§ WORK INSTRUCTION:
Copy word for word, please, the lines of the entries below running from the one containing "Where should I click to: Go" to the one containing "Given: Enable the Use proxy settings checkbox", both ends included.

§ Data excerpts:
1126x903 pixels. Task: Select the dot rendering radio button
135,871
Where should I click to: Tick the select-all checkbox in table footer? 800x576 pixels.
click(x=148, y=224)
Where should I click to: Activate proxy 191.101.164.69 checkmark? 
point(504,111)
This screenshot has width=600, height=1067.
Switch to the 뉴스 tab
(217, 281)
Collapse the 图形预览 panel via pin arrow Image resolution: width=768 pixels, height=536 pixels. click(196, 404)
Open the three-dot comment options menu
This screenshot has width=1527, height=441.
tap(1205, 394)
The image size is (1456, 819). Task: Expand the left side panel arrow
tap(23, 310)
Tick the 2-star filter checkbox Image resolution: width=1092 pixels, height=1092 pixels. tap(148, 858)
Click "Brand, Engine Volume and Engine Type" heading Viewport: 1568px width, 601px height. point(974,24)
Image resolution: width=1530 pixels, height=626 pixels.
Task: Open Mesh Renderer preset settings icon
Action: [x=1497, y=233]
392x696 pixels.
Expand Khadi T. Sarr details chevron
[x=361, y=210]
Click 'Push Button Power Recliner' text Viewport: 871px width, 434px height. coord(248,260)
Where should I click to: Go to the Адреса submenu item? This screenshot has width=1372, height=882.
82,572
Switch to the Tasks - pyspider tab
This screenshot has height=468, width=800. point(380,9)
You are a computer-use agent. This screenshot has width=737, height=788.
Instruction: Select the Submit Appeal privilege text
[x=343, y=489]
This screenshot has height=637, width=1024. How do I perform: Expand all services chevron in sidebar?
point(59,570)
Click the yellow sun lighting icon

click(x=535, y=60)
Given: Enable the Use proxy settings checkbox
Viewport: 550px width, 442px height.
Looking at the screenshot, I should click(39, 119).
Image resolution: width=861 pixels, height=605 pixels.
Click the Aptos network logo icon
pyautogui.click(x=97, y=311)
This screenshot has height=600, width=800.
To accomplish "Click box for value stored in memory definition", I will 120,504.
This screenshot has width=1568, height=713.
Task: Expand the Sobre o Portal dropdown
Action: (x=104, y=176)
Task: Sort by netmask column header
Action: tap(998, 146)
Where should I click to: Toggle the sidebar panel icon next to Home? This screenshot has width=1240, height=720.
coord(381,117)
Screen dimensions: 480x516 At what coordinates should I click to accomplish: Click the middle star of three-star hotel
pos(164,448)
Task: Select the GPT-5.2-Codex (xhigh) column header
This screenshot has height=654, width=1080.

§ SOLUTION FOR THIS EXERCISE:
Where should I click to: Go to the Адреса submenu item? This screenshot has width=1372, height=882.
82,572
Switch to the Tasks - pyspider tab
This screenshot has height=468, width=800. point(380,9)
You are a computer-use agent. This screenshot has width=737, height=788.
Instruction: Select the Submit Appeal privilege text
[x=343, y=489]
This screenshot has height=637, width=1024. How do I perform: Expand all services chevron in sidebar?
point(59,570)
Click the yellow sun lighting icon

click(x=535, y=60)
Given: Enable the Use proxy settings checkbox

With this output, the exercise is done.